§ Bloco de texto:
┌────────

Têm sido sugeridos diversos conceitos alternativos para o relato da Criação no livro de Gênesis. A maioria propõe um longo período para o desenvolvimento gradual da vida sobre a Terra, acomodando-se assim ao pensamento evolucionista. Muitos desses conceitos também incluem uma forma de participação divina, preservando a idéia de um Deus capaz de influir na Natureza. Três exemplos servirão para ilustrar este ponto: 1) A criação progressiva alega que os atos criadores de Deus ocorreram em etapas sucessivas, comumente distribuídas por milhões de anos. 2) A evolução teísta apresenta um deus que ajuda na progressão gradual de um processo evolucionário contínuo. 3) O terceiro modelo alega que Deus iniciou a vida simples, a qual se desenvolveu então nas formas avançadas pelos processos de evolução puramente naturalistas.

└────────

§ Informações exibidas:

┌────────

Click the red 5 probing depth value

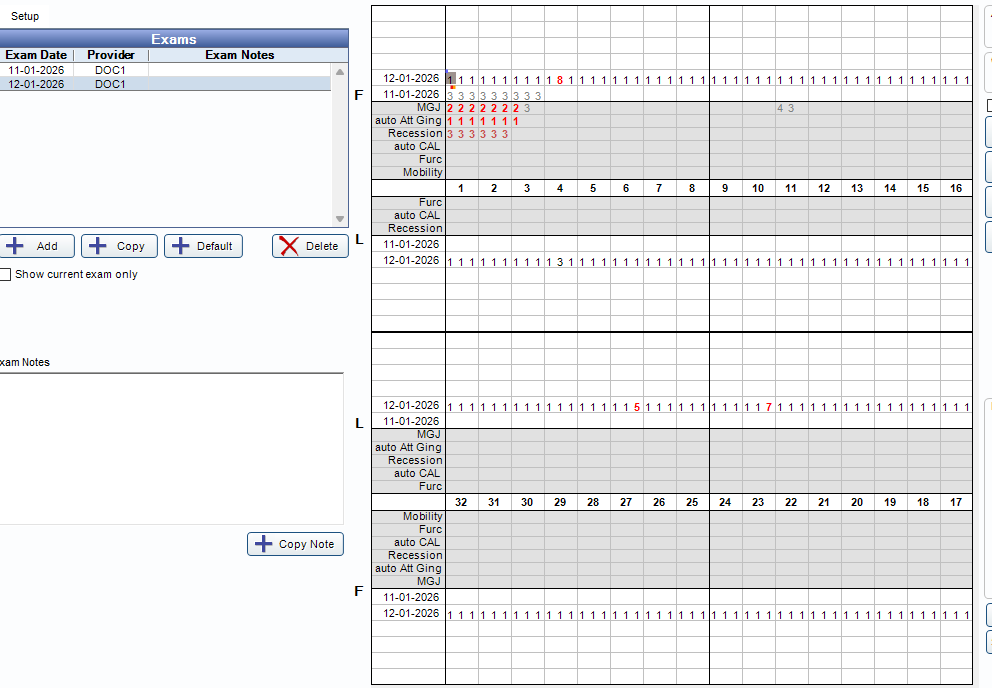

└────────

§ Tarefas solicitadas:
• A. De acordo com o texto sobre o relato da Criação, o que apresenta a evolução teísta?
• B. Devolva, do texto sobre o relato da Criação, o trecho que começa em "Têm sido sugeridos" e segue até "evolução puramente naturalistas.".

§ Respostas às tarefas:
• A. Um deus que ajuda na progressão gradual de um processo evolucionário contínuo.

• B.
Têm sido sugeridos diversos conceitos alternativos para o relato da Criação no livro de Gênesis. A maioria propõe um longo período para o desenvolvimento gradual da vida sobre a Terra, acomodando-se assim ao pensamento evolucionista. Muitos desses conceitos também incluem uma forma de participação divina, preservando a idéia de um Deus capaz de influir na Natureza. Três exemplos servirão para ilustrar este ponto: 1) A criação progressiva alega que os atos criadores de Deus ocorreram em etapas sucessivas, comumente distribuídas por milhões de anos. 2) A evolução teísta apresenta um deus que ajuda na progressão gradual de um processo evolucionário contínuo. 3) O terceiro modelo alega que Deus iniciou a vida simples, a qual se desenvolveu então nas formas avançadas pelos processos de evolução puramente naturalistas.